_Provided material_:
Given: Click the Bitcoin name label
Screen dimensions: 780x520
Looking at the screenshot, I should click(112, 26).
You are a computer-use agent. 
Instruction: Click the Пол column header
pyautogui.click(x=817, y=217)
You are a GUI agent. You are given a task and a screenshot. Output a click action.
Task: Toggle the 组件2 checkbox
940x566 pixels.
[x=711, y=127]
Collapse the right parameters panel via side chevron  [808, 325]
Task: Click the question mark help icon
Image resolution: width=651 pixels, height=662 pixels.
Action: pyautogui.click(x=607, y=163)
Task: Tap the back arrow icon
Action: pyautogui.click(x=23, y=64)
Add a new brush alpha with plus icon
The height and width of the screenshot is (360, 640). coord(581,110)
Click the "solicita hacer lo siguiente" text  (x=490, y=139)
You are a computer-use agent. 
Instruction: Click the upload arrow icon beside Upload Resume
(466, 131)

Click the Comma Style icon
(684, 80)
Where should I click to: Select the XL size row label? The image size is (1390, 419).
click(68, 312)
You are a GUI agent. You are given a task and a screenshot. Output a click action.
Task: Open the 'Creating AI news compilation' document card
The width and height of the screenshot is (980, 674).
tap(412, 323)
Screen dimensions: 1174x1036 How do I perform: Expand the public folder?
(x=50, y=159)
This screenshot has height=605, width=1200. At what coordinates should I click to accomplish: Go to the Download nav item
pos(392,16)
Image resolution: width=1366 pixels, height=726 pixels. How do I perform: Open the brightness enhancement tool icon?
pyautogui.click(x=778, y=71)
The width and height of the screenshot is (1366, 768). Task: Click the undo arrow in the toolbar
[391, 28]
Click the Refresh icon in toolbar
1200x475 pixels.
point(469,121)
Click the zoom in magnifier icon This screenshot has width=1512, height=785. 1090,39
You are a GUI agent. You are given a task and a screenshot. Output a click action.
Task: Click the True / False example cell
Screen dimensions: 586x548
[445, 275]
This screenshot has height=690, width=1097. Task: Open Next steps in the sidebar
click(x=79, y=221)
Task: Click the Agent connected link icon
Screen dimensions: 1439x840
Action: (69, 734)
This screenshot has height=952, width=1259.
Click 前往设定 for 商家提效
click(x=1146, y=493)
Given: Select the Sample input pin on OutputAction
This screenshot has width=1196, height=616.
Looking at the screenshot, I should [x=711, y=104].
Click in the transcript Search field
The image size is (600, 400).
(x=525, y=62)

_Your task_:
Output the lines above between the one holding "Instruction: Click the upload" and the one holding "Given: Select the", inclusive, with nothing before or after them.

_Final answer_:
Instruction: Click the upload arrow icon beside Upload Resume
(466, 131)

Click the Comma Style icon
(684, 80)
Where should I click to: Select the XL size row label? The image size is (1390, 419).
click(68, 312)
You are a GUI agent. You are given a task and a screenshot. Output a click action.
Task: Open the 'Creating AI news compilation' document card
The width and height of the screenshot is (980, 674).
tap(412, 323)
Screen dimensions: 1174x1036 How do I perform: Expand the public folder?
(x=50, y=159)
This screenshot has height=605, width=1200. At what coordinates should I click to accomplish: Go to the Download nav item
pos(392,16)
Image resolution: width=1366 pixels, height=726 pixels. How do I perform: Open the brightness enhancement tool icon?
pyautogui.click(x=778, y=71)
The width and height of the screenshot is (1366, 768). Task: Click the undo arrow in the toolbar
[391, 28]
Click the Refresh icon in toolbar
1200x475 pixels.
point(469,121)
Click the zoom in magnifier icon This screenshot has width=1512, height=785. 1090,39
You are a GUI agent. You are given a task and a screenshot. Output a click action.
Task: Click the True / False example cell
Screen dimensions: 586x548
[445, 275]
This screenshot has height=690, width=1097. Task: Open Next steps in the sidebar
click(x=79, y=221)
Task: Click the Agent connected link icon
Screen dimensions: 1439x840
Action: (69, 734)
This screenshot has height=952, width=1259.
Click 前往设定 for 商家提效
click(x=1146, y=493)
Given: Select the Sample input pin on OutputAction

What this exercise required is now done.